Allowing buy backs of day-ahead ancillary service positions when a resource is no longer available to meet those awards will greatly improve the reliability and rational outcome of the real-time market. This is an issue that appears to be affecting Limited Energy Storage Resources in a meaningful way. The CAISO real-time market protects the Upper Economic Limit and Lower Economic Limit, which includes the day-ahead ancillary service awards, at a penalty price that makes it unlikely that the market will relax those awards. For storage resources affected by real-time outages, this can result in CAISO Fifteen Minute Market sending energy awards to continue to meet its Day-Ahead ancillary service award. If the charging award continues through the Five Minute Market then this could prematurely discharge storage to “meet” an ancillary service requirement, even if the regulation award being protected is not being deployed at a rate near 100%. Allowing re-optimization of the day-ahead award in real-time would allow the storage resource to buy-back the regulation award it received in day-ahead and allow the market to procure regulation from a resource with the reserves available in a more rational manner.
Vistra’s #4 priority in the short term is to provide additional information to evaluate what larger scale changes to market design are needed to converge advisory to binding results.
Vistra is leery of large-scale changes to the multi-interval optimization (MIO) to address some storage operators concerns. As an operator of both combined cycle gas turbine and storage assets, it is important not to dilute the efficiency that MIO brings to the CAISO market design to address the issues raised by storage.
Information Request: CAISO should begin providing advisory interval data. CAISO should also provide education into its forecasting methods and which elements of forecasting or alternatively other inputs or constraints that have largest impact on advisory interval results diverging from the binding results.
While mixed integer optimization changes should be deferred, Vistra believes phase 1 should prioritize low hanging fruit enhancements to address storage operator concerns.
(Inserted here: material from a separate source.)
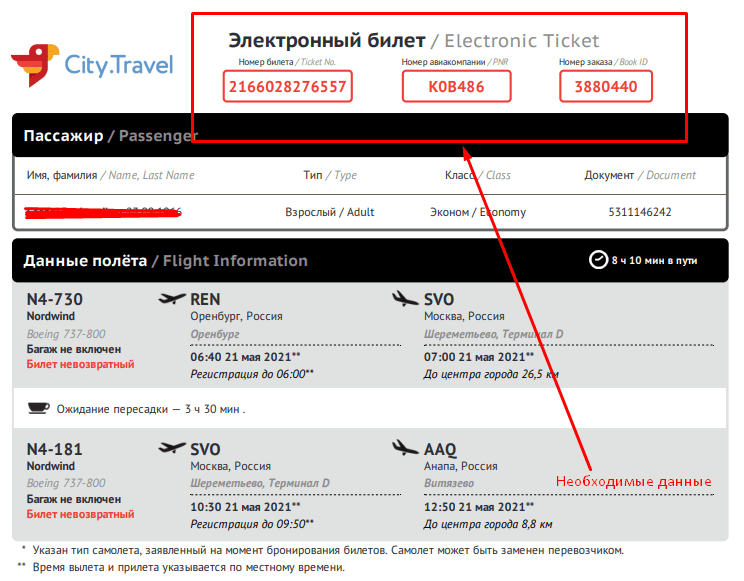
Task: Click the Электронный билет title
Action: tap(325, 41)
These include:
- Provide an uplift payment to storage resources that makes the storage whole to the settlement payments that would have occurred in the run that led to the binding dispatch to make it whole to the expected net revenue.
- Focus on forecasting or targeted enhancements that would converge advisory to binding interval results.
[1] See ERCOT Protocols, Section 6.5.7.3.1, available at: https://www.ercot.com/files/docs/2023/03/31/06-080123_Nodal.docx.
[2] Vistra notes we are referring to this as a stop loss mechanism instead of circuit breaker as referred to by ERCOT and PJM because CAISO has communicated it believes “circuit breaker” refers to its existing design. To avoid confusion we are differentiating between circuit breaker price caps and stop loss circuit breakers that kick in over a sustained period of time.